## Your task
Repeat exactly the lines below from the line that contains "This screenshot has height=784, width=1520." to the last line, inclusive, without the pictures.

## Source data
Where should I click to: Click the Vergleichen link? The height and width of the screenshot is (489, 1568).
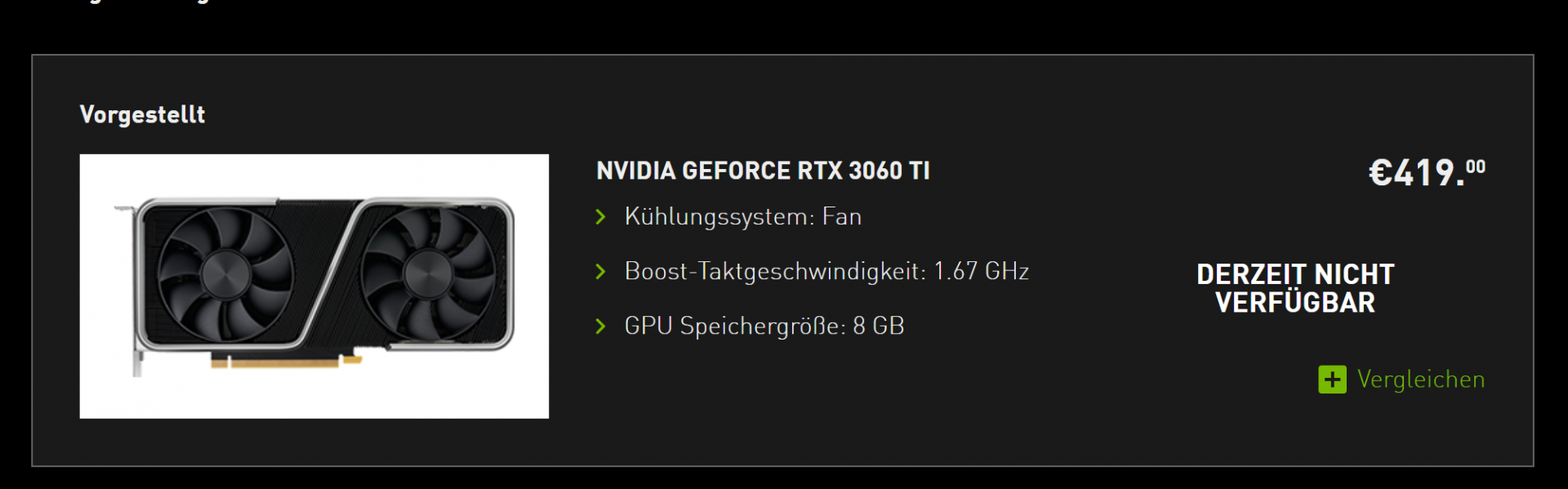point(1420,380)
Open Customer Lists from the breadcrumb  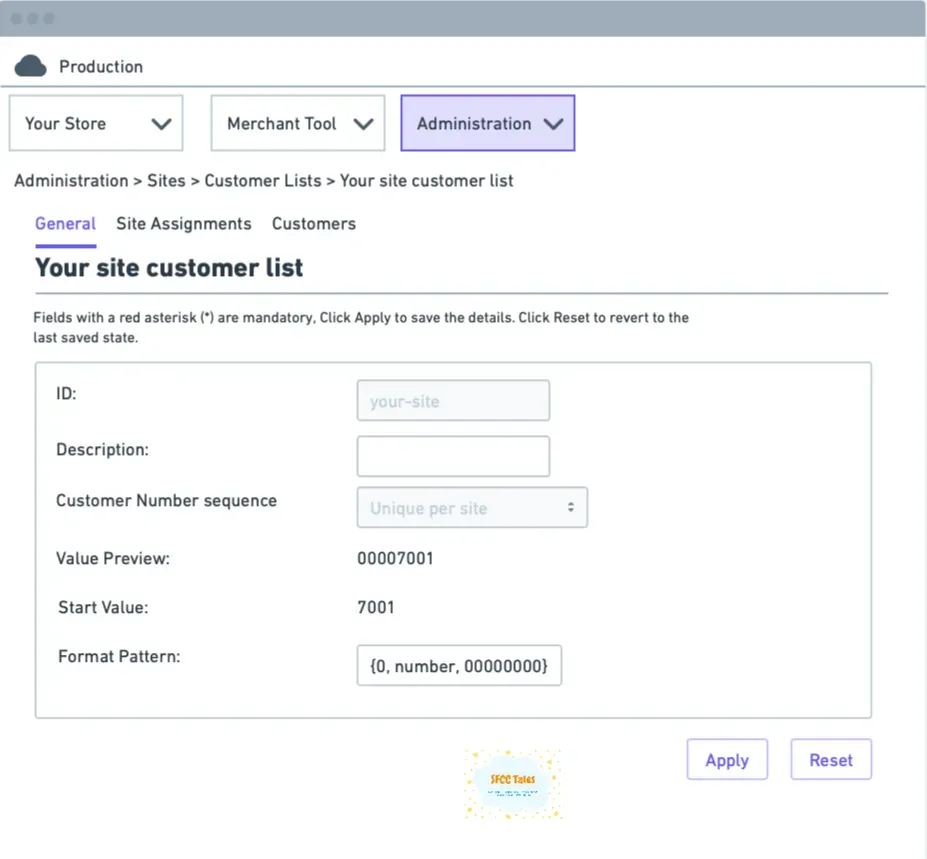point(262,181)
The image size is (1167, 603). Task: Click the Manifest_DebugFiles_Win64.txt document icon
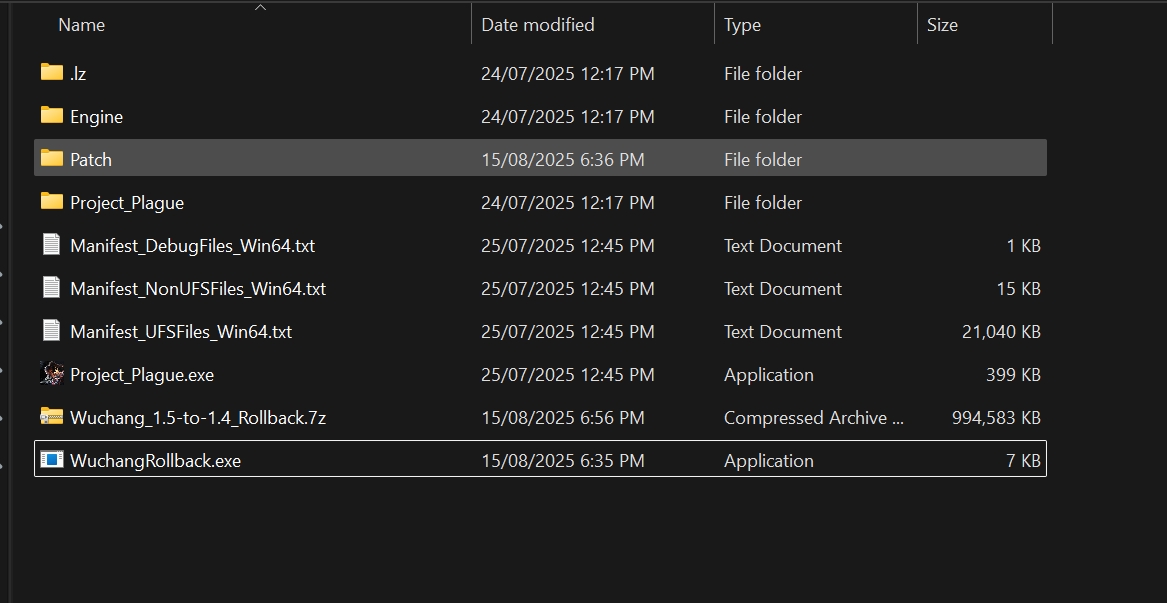tap(52, 245)
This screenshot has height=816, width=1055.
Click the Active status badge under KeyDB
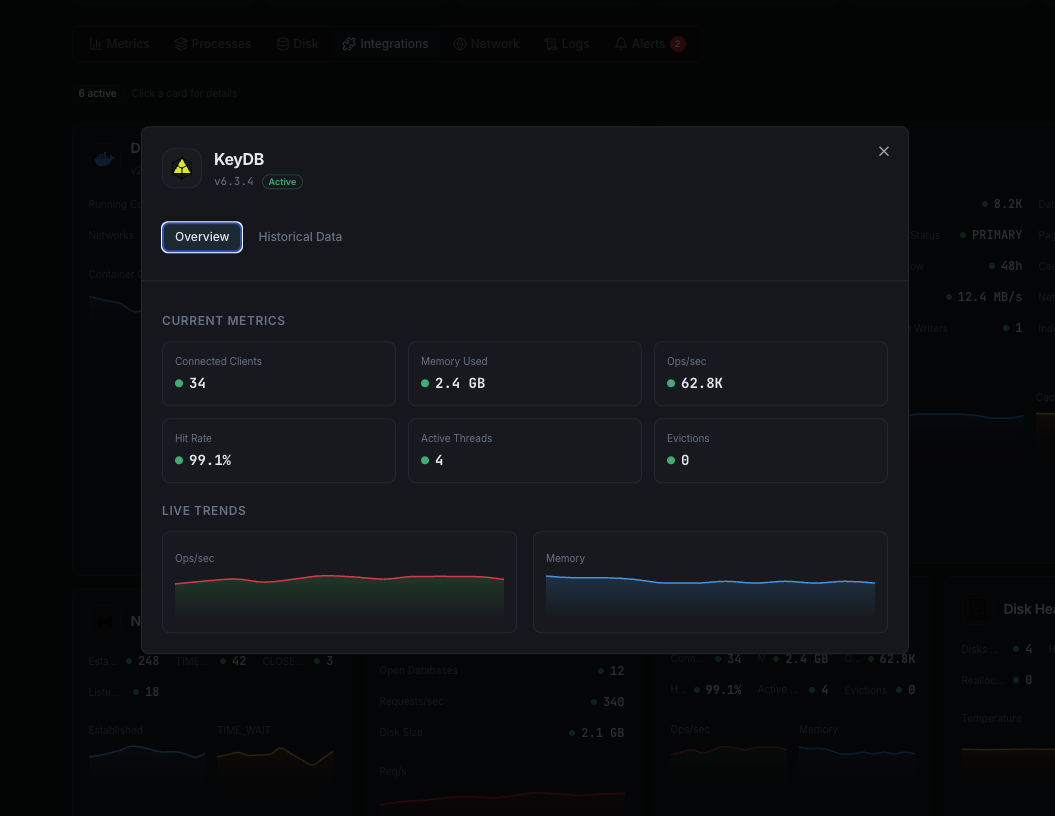tap(282, 182)
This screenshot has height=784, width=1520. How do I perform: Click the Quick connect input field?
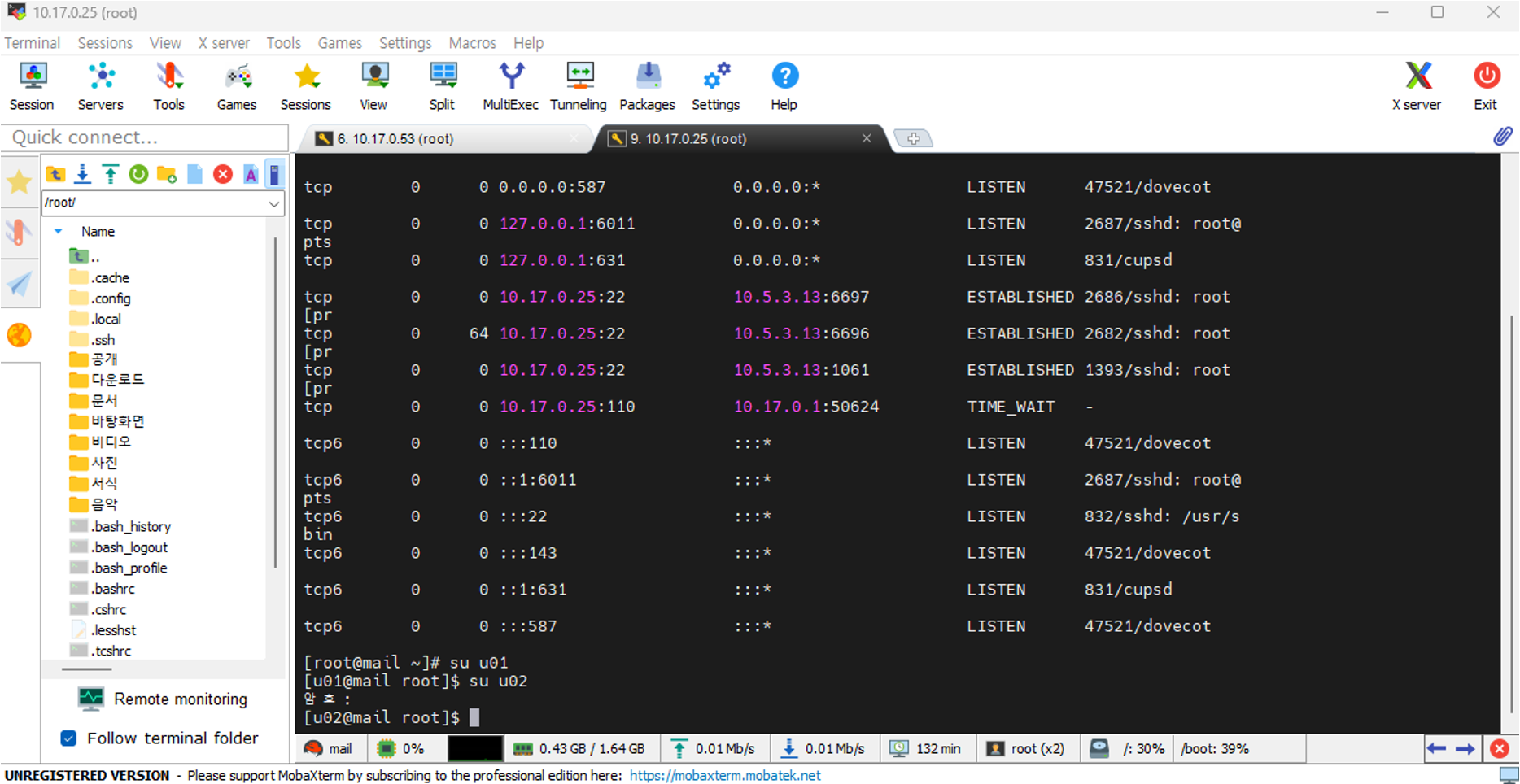145,137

## Reply to the exercise
This screenshot has height=784, width=1520. How do I perform: Click the Quick connect input field?
145,137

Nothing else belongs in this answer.